*REQUIREMENTS*. Pick out and copy every line below that contains the string "point". Case counts.

*RECORDS SHOWN*.
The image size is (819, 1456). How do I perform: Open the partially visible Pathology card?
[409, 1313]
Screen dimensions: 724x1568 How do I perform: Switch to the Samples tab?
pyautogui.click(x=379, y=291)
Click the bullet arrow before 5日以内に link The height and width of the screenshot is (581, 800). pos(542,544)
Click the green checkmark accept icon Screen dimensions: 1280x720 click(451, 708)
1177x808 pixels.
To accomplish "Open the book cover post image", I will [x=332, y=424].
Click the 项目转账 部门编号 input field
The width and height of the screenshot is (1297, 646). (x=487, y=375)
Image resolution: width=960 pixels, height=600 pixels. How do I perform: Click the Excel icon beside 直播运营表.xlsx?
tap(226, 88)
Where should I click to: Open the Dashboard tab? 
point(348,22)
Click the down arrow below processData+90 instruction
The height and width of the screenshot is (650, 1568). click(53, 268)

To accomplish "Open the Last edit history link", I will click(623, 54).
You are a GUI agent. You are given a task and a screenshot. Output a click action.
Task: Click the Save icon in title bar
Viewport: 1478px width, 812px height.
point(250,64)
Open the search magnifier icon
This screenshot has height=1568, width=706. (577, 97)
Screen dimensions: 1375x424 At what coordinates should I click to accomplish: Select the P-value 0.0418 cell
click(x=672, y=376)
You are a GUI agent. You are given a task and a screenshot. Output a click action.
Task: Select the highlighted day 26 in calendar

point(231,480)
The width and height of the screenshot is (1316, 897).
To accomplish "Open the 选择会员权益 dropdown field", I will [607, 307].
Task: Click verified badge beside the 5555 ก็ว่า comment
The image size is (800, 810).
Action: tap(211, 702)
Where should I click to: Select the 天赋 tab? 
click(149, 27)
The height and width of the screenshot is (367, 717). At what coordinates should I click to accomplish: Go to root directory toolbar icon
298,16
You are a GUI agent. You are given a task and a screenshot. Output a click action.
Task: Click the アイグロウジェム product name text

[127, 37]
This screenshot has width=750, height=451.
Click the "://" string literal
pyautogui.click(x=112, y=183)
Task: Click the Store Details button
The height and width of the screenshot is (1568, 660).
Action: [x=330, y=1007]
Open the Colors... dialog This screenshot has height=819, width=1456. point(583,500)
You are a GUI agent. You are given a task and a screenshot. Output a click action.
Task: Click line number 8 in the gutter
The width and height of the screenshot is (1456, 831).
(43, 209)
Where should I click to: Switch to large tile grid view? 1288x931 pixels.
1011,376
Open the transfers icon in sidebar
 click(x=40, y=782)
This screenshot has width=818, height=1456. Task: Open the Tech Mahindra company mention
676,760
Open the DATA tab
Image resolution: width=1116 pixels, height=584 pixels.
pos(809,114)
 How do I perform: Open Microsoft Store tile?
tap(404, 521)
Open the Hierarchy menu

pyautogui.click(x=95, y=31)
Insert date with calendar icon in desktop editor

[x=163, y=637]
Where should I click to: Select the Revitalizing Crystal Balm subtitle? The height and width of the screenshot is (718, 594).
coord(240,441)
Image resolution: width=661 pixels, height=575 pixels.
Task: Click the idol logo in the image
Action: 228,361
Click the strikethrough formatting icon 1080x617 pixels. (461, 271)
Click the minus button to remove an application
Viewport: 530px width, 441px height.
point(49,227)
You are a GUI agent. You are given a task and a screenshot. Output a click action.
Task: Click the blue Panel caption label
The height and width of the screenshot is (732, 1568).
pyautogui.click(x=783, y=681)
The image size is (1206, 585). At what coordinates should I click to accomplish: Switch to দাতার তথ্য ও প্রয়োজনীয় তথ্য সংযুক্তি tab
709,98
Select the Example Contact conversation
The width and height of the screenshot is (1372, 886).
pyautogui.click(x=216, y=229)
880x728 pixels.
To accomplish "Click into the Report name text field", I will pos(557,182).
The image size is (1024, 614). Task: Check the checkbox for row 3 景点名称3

*IN RESPONSE*.
point(348,22)
point(250,64)
point(231,480)
Open the Colors... dialog This screenshot has height=819, width=1456. point(583,500)
point(49,227)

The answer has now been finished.